Shaun Kelly

Personal information
- Full name: Shaun David Kelly
- Date of birth: 11 December 1988 (age 37)
- Place of birth: Liverpool, England
- Height: 1.85 m (6 ft 1 in)
- Position: Defender

Team information
- Current team: City of Liverpool

Youth career
- 2005–2007: Chester City

Senior career*
- Years: Team / Apps / (Gls)
- 2007–2010: Chester City / 39 / (1)
- 2007: → Vauxhall Motors (loan) / 4 / (0)
- 2010: Burton Albion / 4 / (0)
- 2010–2012: Bala Town
- 2012: Shepparton United / 8 / (4)
- 2012–2014: South Melbourne / 18 / (7)
- 2012: FC Halifax Town (loan) / 1 / (1)
- 2015–2016: Port Melbourne Sharks / 41 / (2)
- 2017–2019: Dandenong City / 24 / (3)
- 2019–2021: Bala Town / 16 / (0)
- 2021–: City of Liverpool

= Shaun Kelly =

English footballer

Shaun Kelly (born 11 December 1988) is a professional footballer who plays for City of Liverpool in the Northern Premier League. He has played in Australia with Shepparton United, South Melbourne FC & Port Melbourne Sharks as well as in the English Football League with Chester City F.C., and various other English non-league sides. He now works as a physiotherapist within the UK specialising in gubbins and MSK

==Playing career==
Kelly is a product of Chester's youth system and made his Football League debut as a late substitute against Shrewsbury Town F.C. on 15 April 2007.

In September 2007, Kelly joined Conference North side Vauxhall Motors F.C. on loan to gain first-team experience.

He returned to Chester during the season and replaced Paul Butler at half-time in their 3–3 draw with Accrington Stanley F.C. on 5 January 2008, going on to play regularly in the closing stages of the season.
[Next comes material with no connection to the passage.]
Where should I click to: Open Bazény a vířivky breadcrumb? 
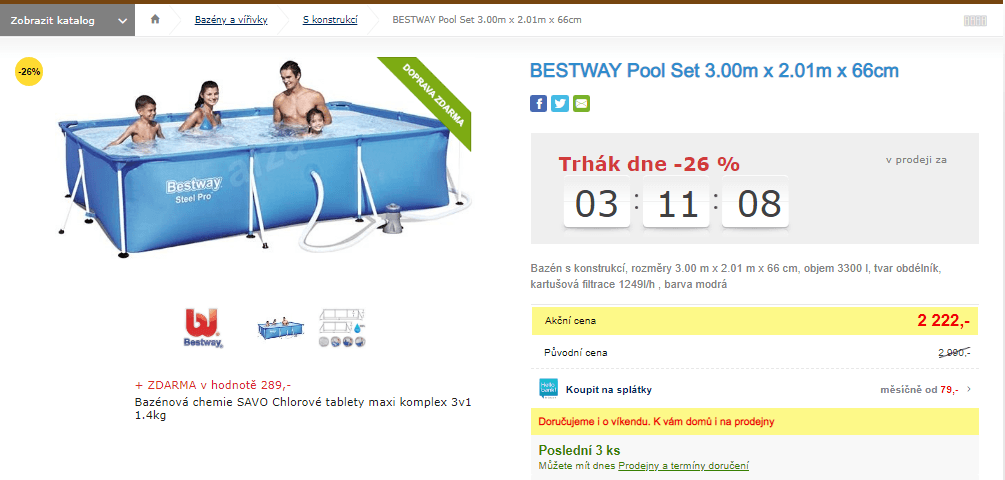231,20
The following season brought 27 league appearances as Chester suffered relegation, with his first goal coming in a 2–1 win at Darlington F.C. on 25 November 2008.

He left the club in early 2010, as Chester were expelled from the Conference.
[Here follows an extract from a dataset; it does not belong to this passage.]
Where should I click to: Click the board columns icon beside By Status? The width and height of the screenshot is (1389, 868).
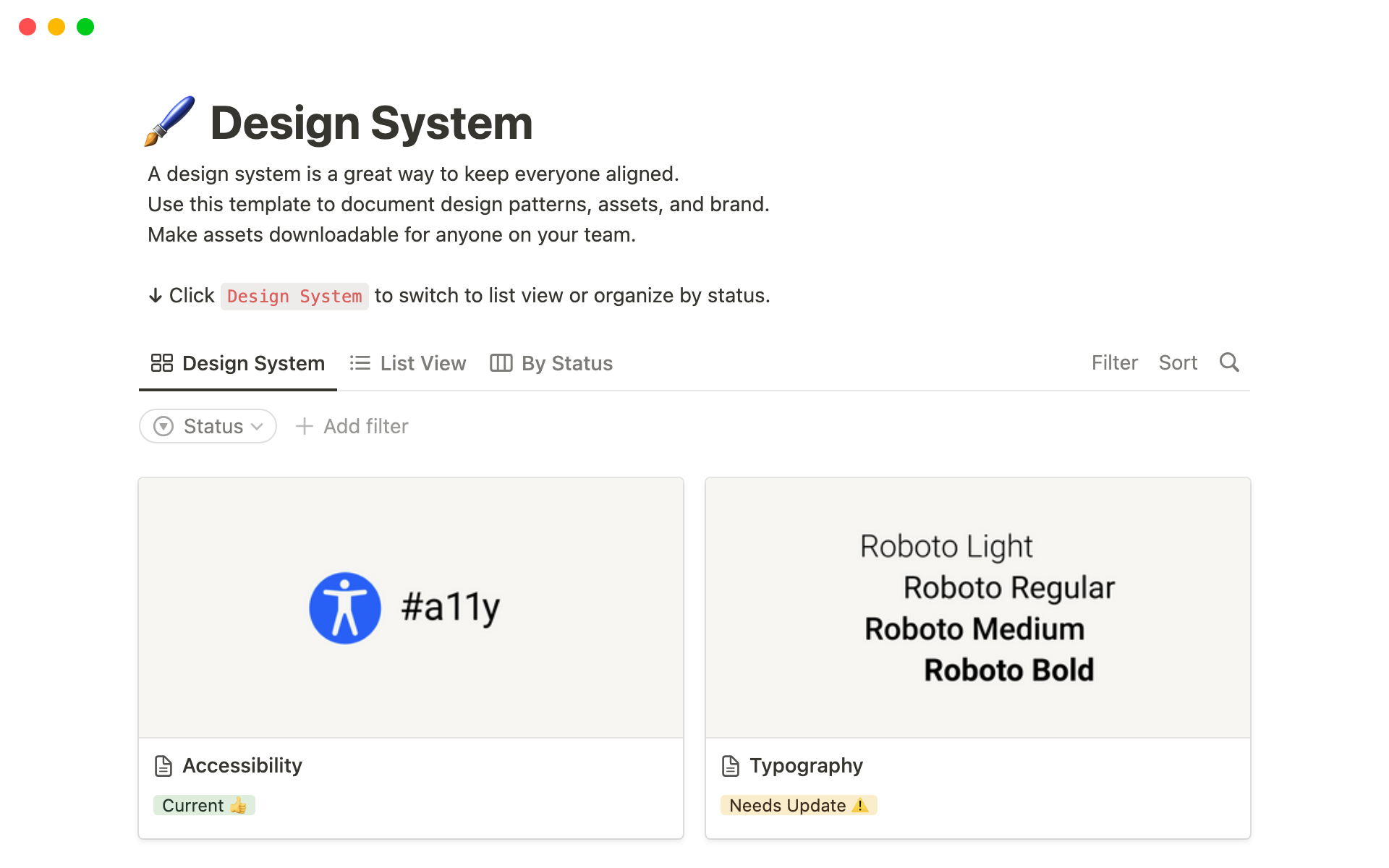(501, 362)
He joined Port Vale on trial in March 2010 and put in an impressive display in a 2–1 home win for the reserves over Burton Albion, also managing to get onto the score sheet. The performance impressed Burton manager Paul Peschisolido enough to offer him a contract until the end of the season. Burton later announced that the deal could not be completed on the planned day. Kelly joined Welsh Premier League side Bala Town in July 2010, playing with them until he relocated to Australia and joined Shepparton United SC.
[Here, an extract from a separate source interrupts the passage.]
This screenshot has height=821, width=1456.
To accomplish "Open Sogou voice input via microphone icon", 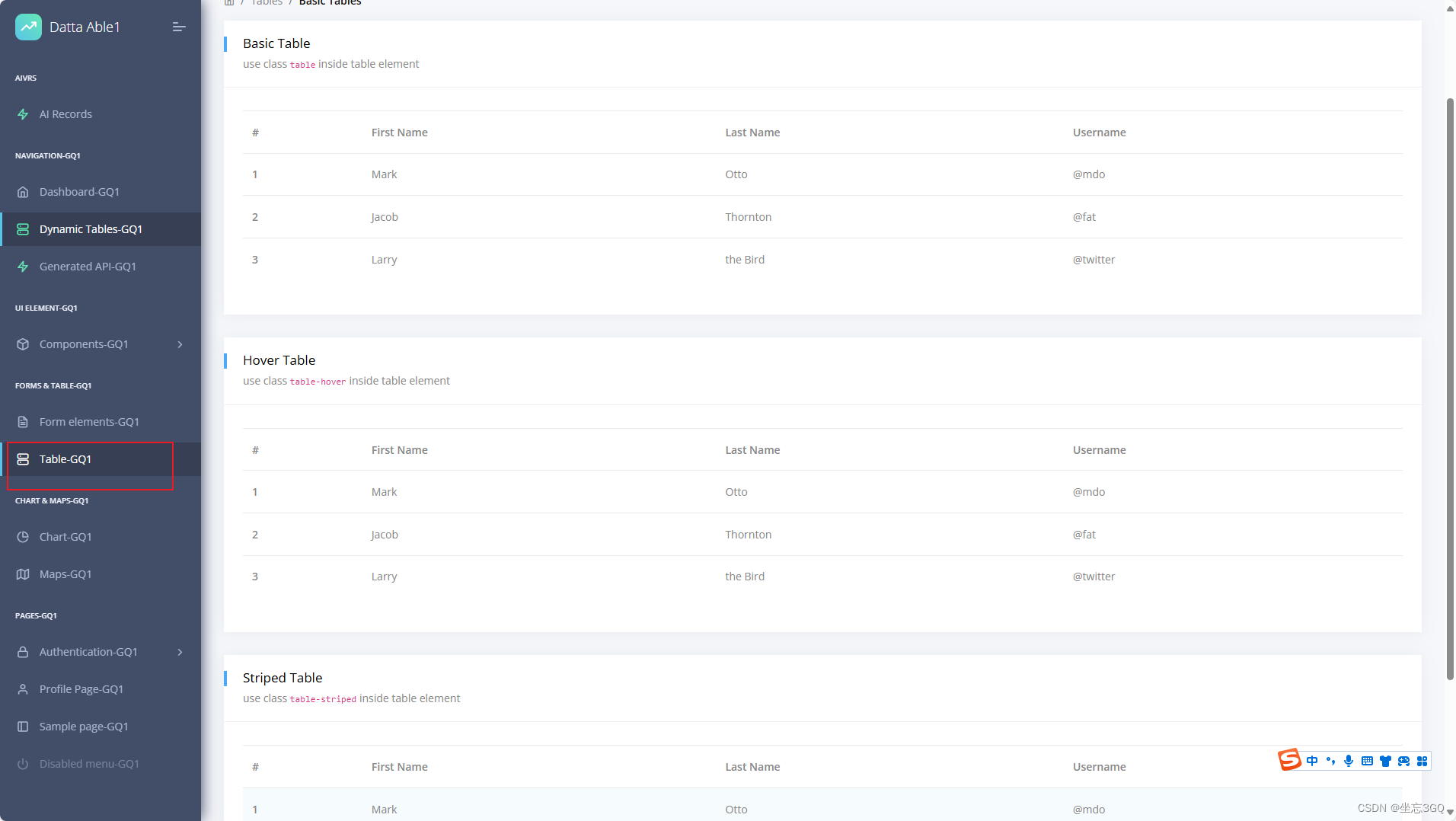I will [x=1349, y=760].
In July 2012 he joined South Melbourne FC as a mid-season signing and managed to win the club's Golden Boot award that year playing as centre back.

In October 2012 he returned to England signing for Halifax Town but returned to South Melbourne for the 2013 new season. Kelly missed the entire 2014 season due to a broken bone in his foot and left the club at the end of that year.

Kelly joined Port Melbourne SC ahead of the 2015 season where he was appointed captain.

Following the 2016 season, Kelly joined National Premier Leagues Victoria 2 side Dandenong City SC

He signed for Northern Premier League Division One West side City of Liverpool on a free transfer in August 2021.

==Personal life==
His younger brother James is a former youth player with Bolton Wanderers and is also currently his teammate at Dandenong City.